Update on Neuroendocrine Carcinomas of the Larynx

Carolina Strosberg, MD; Alfio Ferlito, MD, DLO, DPath, FRCSEd ad hominem, FRCS (Eng, Glasg, Ir) ad eundem, FDSRCS ad eundem, FACS, FHKCORL, FRCPath, FASCP, IFCAP; Asterios Triantafyllou, PhD (Lond), FRCPath; Douglas R. Gnepp, MD; Justin A. Bishop, MD; Henrik Hellquist, MD, PhD, SAPath (Stockh), FRCPath; Primoz Strojan, MD, PhD; Stefan M. Willems, MD, PhD; Göran Stenman, DMD, PhD, FRCPath; Alessandra Rinaldo, MD, FRCSEd ad hominem, FRCS (Eng, Ir) ad eundem, FRCSGlasg, FACS; Juan C. Hernandez-Prera, MD

Disclosures

Am J Clin Pathol. 2019;152(6):686-700. 

In This Article

Moderately Differentiated Neuroendocrine Carcinoma of the Larynx

Moderately differentiated neuroendocrine carcinomas are the most common type of laryngeal neuroendocrine carcinoma and, due to their relatively higher frequency, their clinicopathologic features are better understood. The majority of cases occur in male patients with a mean patient age of 61 years (range, 36–83 years) and a history of heavy tobacco smoking.[3] Historically, four cases associated with carcinoid syndrome have been reported; however, in retrospect at least one of these cases is currently better classified as a large cell neuroendocrine carcinoma.[21,22] The tumors present as supraglottic masses in the arytenoids, epiglottis, or aryepiglottic folds, commonly causing hoarseness or dysphagia. Similar to well-differentiated types, they may appear as polypoid or submucosal in association with surface ulceration. Their size varies from a few millimeters up to 4 cm in diameter; upon sectioning, they exhibit a tan-white surface.[3,23]

Moderately differentiated neuroendocrine carcinomas are also arranged in organoid, trabecular, cribriform, or solid growth patterns embedded in a prominent fibrovascular stroma Image 1C. They exhibit an infiltrative growth, including neurotropism and angioinvasion. The neoplastic cells show mild to marked cellular pleomorphism with round to oval nuclei, vesicular to hyperchromatic chromatin, and eosinophilic cytoplasm Image 1D. The nuclei can be centrally or eccentrically located, and nucleoli may be prominent. Oncocytic cytoplasmic changes, as well as focal glandular and squamous differentiation may be present.[3,14] According to the 2017 WHO Classification of Head and Neck Tumors, the identification of necrosis and/or a mitotic count of two to 10 mitoses per 2 mm2 or 10 hpfs are defining diagnostic features Image 2A.[9]

Image 2.

Moderately differentiated neuroendocrine carcinoma. A, High-power field showing cells with mild pleomorphism and one mitosis (x600). Immunoreactivity for (B) calcitonin (x100), (C) synaptophysin (x100), and (D) insulinoma-associated protein 1 (x200).

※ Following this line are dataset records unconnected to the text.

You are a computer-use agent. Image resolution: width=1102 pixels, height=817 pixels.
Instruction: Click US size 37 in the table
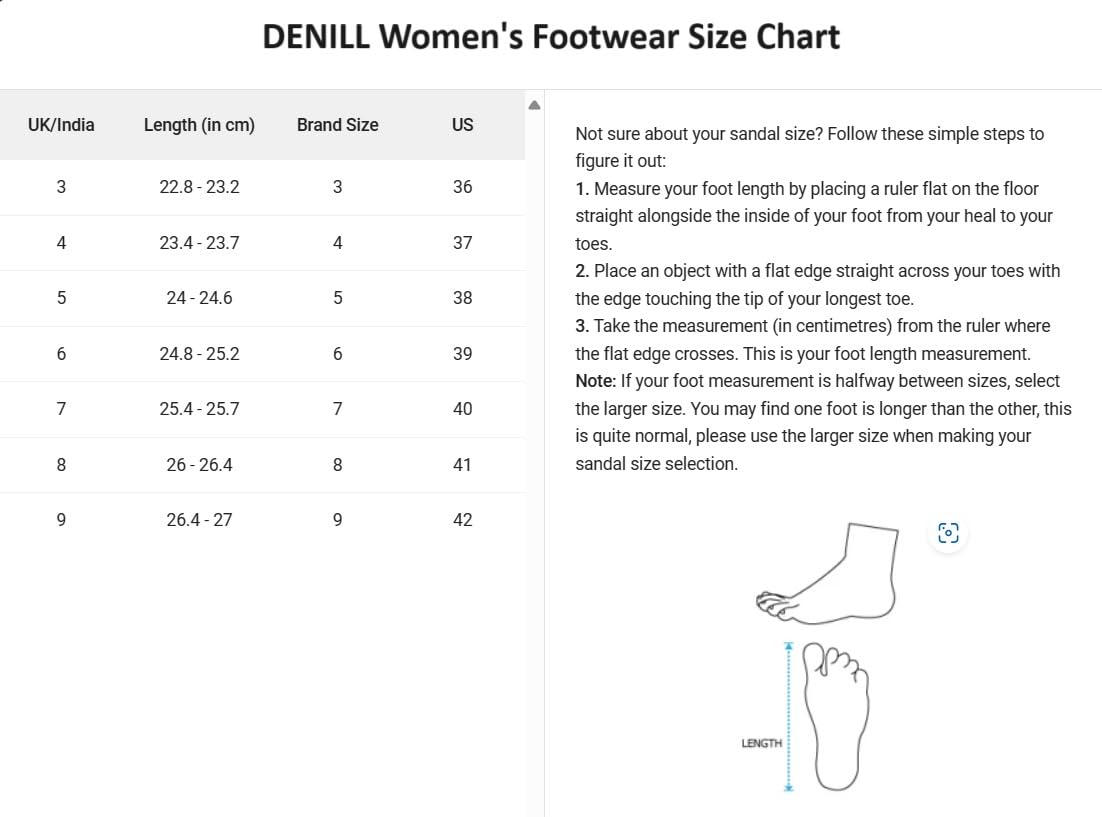(462, 243)
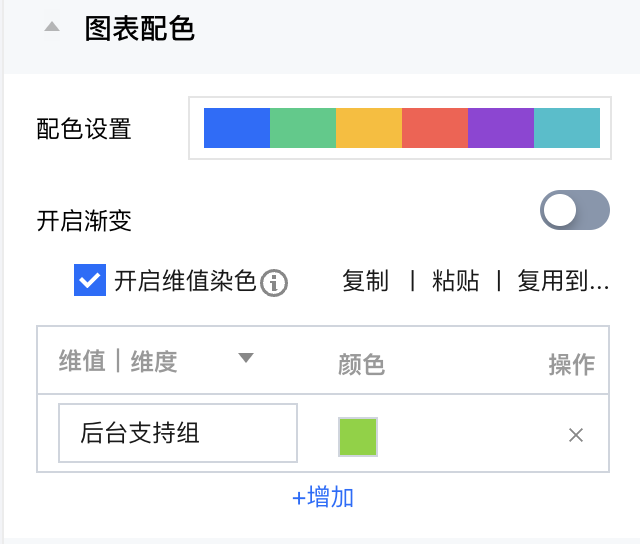This screenshot has width=640, height=544.
Task: Toggle the 开启渐变 switch
Action: point(574,211)
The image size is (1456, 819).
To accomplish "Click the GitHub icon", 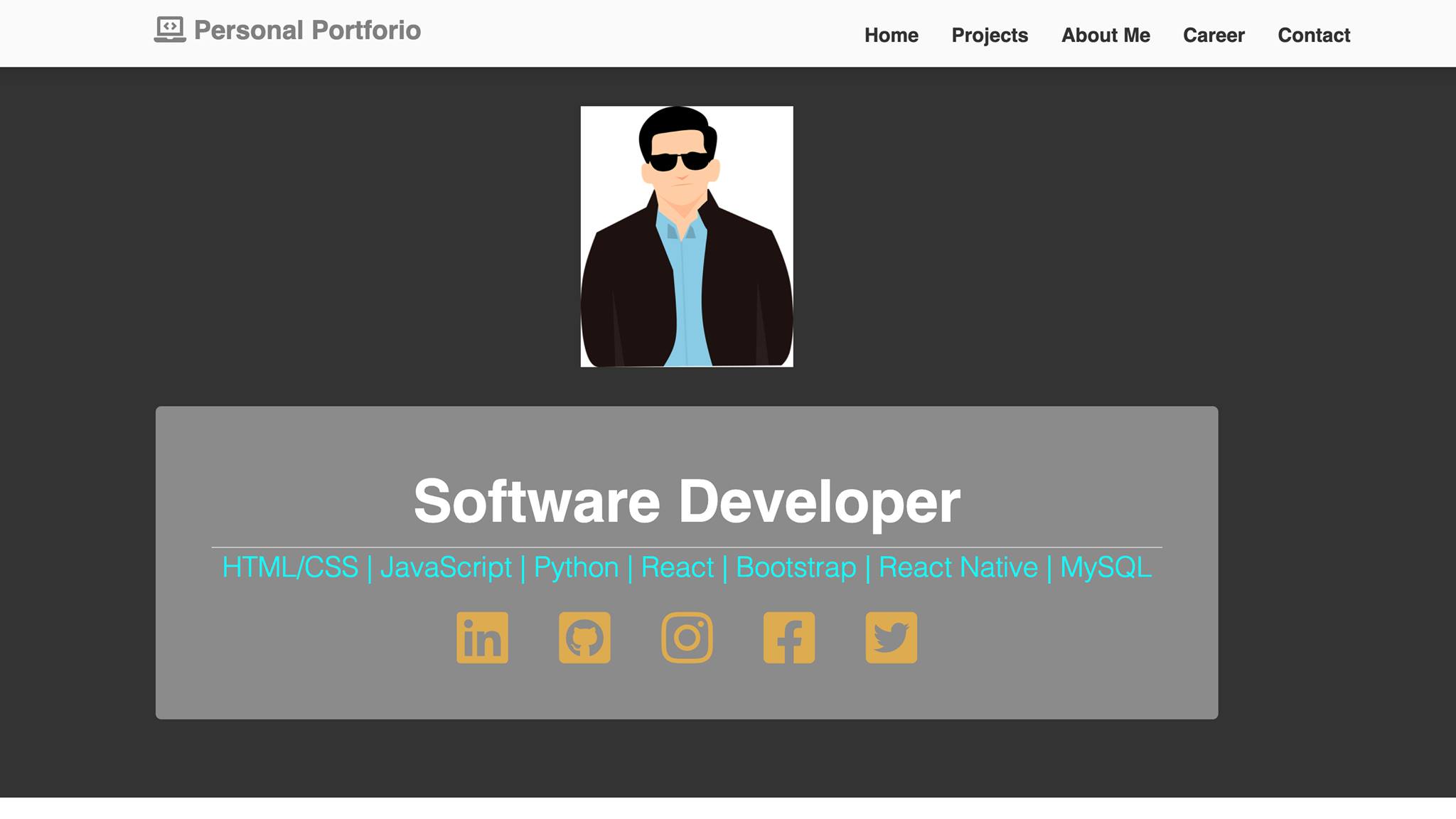I will [584, 638].
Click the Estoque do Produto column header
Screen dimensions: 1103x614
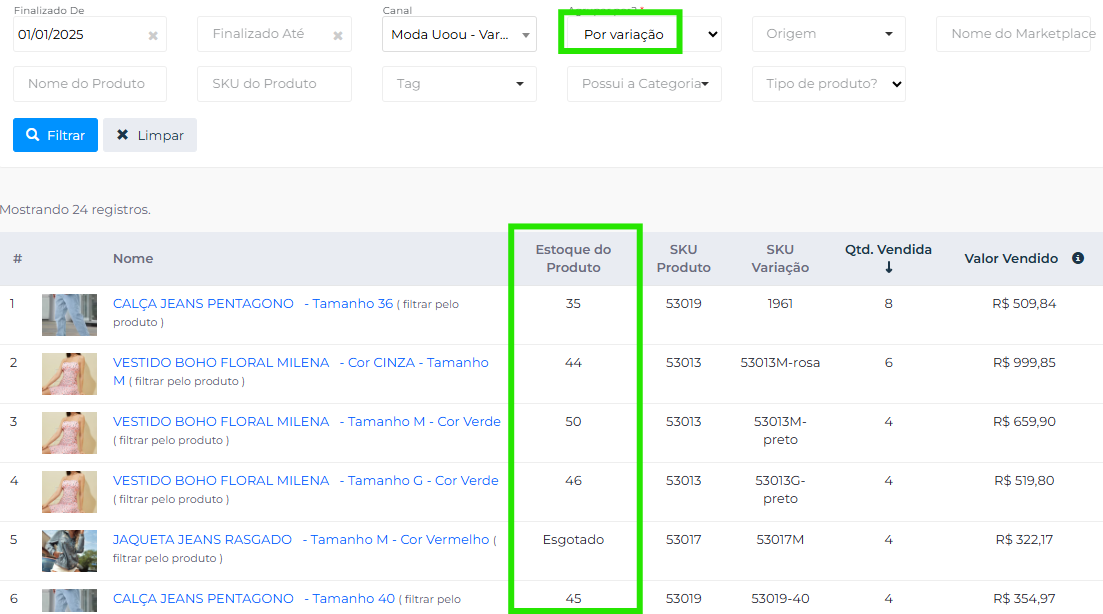point(573,259)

The majority of tumor cells diffusely express cytokeratins, synaptophysin, chromogranin, and CD56 Image 2C.[14] Moreover, the expression of insulinoma-associated protein 1 (INSM1) is a useful immunohistochemical marker to prove neuroendocrine differentiation in these tumors Image 2D.[24] Other positive markers include neuron-specific enolase, CD56, Leu 7 (CD57), neurofilament protein, EMA, and CEA.[23] In addition, S100 protein, somatostatin, serotonin, adrenocorticotropic hormone (ACTH), gastrin, and glucagon may also be positive.[3,14,23] Up to 80% of the cases have immunoreactivity for calcitonin, making the differentiation between moderately differentiated laryngeal neuroendocrine carcinoma and medullary thyroid carcinoma very difficult, especially when dealing with metastatic disease to cervical lymph nodes.[3] Both tumor types exhibit morphologic and immunophenotypic similarities, including similar growth patterns and reactivity for cytokeratins, synaptophysin, calcitonin, and CEA Image 2B. Clinical parameters can assist when this problem is encountered. The presence of a thyroid-based mass and increased serum calcitonin levels supports the diagnosis of medullary thyroid carcinoma. In addition, TTF-1 is strongly and diffusely positive in medullary thyroid carcinoma and usually negative in moderately differentiated neuroendocrine carcinoma, although some cases may be reactive.[1,3,9,14,23,25]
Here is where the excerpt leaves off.